Problem description => Could you report every line of the listing below that holds the word "computer"?

Exercise data =>

____

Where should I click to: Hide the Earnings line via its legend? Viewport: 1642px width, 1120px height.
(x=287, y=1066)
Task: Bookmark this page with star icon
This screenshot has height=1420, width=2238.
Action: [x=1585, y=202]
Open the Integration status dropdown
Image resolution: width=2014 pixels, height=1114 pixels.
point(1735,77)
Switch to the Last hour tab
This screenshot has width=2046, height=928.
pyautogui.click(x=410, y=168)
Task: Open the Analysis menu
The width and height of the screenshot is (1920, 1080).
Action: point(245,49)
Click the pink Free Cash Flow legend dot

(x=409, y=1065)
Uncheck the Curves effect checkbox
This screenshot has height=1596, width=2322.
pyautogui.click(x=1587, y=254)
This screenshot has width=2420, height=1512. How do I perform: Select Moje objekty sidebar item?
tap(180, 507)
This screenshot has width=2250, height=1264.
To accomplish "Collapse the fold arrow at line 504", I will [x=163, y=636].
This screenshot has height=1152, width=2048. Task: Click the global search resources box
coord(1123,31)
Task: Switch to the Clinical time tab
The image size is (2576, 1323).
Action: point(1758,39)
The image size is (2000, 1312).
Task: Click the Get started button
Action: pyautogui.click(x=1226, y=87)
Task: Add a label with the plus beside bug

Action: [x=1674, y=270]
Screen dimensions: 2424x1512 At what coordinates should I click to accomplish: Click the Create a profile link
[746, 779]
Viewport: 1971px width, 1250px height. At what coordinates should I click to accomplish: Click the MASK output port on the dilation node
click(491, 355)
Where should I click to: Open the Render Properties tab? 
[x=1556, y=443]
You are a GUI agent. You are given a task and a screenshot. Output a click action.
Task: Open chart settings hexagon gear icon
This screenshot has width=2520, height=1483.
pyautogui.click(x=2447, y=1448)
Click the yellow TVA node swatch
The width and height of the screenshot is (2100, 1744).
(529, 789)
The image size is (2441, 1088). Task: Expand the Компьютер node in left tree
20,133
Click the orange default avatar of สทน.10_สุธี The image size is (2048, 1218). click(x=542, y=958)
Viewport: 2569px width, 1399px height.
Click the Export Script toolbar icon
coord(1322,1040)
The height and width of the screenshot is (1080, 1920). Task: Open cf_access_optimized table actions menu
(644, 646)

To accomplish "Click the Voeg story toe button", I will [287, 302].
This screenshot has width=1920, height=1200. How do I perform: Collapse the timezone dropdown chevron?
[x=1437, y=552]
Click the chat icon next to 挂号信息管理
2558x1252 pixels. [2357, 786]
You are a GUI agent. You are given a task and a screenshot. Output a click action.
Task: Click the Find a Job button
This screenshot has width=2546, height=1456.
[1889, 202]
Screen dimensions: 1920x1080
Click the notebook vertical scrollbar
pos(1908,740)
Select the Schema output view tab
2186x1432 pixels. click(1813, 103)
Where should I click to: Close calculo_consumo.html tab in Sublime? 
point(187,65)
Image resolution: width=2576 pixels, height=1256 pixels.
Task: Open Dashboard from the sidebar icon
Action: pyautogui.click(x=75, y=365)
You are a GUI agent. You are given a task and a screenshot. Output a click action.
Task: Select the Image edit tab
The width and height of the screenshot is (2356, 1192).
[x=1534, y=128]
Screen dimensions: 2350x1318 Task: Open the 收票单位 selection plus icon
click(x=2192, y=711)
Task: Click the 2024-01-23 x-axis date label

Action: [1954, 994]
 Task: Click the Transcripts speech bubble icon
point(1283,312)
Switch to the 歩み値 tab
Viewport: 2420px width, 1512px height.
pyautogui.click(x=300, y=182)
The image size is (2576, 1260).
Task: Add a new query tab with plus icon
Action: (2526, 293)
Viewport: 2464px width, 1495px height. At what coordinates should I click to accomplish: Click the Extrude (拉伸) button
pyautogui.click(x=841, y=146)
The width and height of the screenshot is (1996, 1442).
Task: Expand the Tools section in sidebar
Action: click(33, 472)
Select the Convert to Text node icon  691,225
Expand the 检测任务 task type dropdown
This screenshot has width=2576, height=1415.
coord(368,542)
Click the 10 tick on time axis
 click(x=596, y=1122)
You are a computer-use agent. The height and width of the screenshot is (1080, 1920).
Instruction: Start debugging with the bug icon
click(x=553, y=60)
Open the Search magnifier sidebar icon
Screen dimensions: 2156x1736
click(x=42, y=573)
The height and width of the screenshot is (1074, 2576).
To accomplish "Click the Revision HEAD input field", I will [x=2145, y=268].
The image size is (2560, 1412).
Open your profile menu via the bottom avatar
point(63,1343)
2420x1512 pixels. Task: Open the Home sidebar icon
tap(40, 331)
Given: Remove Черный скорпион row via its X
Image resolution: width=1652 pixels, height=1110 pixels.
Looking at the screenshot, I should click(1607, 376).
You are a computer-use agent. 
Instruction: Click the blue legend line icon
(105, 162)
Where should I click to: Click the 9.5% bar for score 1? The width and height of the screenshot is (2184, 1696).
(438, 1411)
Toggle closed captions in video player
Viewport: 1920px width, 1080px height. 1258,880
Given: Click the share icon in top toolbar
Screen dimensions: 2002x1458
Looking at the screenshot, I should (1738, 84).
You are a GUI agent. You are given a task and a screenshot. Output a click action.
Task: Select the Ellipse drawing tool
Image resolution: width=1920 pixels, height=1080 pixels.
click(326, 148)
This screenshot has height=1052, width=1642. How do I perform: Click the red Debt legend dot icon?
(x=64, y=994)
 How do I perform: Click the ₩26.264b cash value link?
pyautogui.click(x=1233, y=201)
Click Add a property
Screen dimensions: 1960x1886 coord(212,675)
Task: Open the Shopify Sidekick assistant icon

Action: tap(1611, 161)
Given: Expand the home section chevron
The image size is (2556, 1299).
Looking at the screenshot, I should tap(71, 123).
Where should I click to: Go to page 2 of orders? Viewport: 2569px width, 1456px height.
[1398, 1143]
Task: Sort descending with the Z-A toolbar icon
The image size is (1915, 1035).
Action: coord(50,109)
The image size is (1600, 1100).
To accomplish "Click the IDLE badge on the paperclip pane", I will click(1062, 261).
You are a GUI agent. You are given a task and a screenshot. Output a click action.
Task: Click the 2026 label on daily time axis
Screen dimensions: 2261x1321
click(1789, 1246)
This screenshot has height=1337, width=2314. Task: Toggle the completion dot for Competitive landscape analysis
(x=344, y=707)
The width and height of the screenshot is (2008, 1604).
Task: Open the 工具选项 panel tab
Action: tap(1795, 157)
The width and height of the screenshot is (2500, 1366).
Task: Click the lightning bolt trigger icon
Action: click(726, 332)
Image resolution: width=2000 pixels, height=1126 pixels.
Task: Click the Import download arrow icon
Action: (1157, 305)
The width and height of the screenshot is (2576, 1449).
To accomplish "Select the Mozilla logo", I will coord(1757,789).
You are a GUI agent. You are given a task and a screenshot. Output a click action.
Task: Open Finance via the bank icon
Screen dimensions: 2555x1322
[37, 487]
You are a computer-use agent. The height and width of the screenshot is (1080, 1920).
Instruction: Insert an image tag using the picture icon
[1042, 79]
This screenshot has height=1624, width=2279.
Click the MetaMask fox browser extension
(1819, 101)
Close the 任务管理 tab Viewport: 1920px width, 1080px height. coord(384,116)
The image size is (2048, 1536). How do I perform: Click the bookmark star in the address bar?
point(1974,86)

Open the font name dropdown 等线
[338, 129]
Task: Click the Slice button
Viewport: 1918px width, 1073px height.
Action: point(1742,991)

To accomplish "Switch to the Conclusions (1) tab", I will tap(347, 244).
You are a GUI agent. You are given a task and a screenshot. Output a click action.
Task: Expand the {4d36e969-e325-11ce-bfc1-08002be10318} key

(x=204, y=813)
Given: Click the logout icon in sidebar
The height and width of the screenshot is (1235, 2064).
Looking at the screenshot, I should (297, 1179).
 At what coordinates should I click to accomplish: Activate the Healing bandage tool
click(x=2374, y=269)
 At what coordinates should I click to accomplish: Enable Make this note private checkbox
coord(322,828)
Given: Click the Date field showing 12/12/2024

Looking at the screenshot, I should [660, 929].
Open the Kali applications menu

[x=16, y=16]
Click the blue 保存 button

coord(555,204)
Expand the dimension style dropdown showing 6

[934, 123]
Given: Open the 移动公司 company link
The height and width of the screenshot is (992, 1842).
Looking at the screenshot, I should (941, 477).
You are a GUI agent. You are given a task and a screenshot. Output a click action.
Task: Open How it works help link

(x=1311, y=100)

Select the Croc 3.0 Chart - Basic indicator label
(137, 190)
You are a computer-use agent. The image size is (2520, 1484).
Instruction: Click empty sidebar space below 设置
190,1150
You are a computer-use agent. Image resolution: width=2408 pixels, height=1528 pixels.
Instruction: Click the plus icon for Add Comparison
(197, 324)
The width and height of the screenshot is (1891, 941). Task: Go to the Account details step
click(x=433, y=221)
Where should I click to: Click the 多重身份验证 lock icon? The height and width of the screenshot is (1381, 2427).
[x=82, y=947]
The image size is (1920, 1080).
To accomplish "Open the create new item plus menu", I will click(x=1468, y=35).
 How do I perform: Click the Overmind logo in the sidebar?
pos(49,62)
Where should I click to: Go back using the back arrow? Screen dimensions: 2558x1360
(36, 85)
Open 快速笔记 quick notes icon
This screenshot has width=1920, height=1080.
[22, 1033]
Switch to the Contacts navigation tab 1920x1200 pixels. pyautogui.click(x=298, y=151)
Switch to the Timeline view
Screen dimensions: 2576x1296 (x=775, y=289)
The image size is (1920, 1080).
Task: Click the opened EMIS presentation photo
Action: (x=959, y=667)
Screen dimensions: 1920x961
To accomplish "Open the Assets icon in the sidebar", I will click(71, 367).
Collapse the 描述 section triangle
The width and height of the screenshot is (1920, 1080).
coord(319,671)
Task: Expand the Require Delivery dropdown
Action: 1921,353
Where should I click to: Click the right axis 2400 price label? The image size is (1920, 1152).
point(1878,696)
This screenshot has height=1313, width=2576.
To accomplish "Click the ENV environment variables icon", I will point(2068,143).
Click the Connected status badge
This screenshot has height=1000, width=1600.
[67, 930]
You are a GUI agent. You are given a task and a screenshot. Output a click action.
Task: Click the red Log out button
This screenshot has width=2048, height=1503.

____

Written solution =>
You are a computer-use agent. The height and width of the screenshot is (1080, 1920).
You are a computer-use agent. 
You are a computer-use agent. The height and width of the screenshot is (1080, 1920).
You are a computer-use agent. The image size is (2520, 1484).
You are a computer-use agent. Image resolution: width=2408 pixels, height=1528 pixels.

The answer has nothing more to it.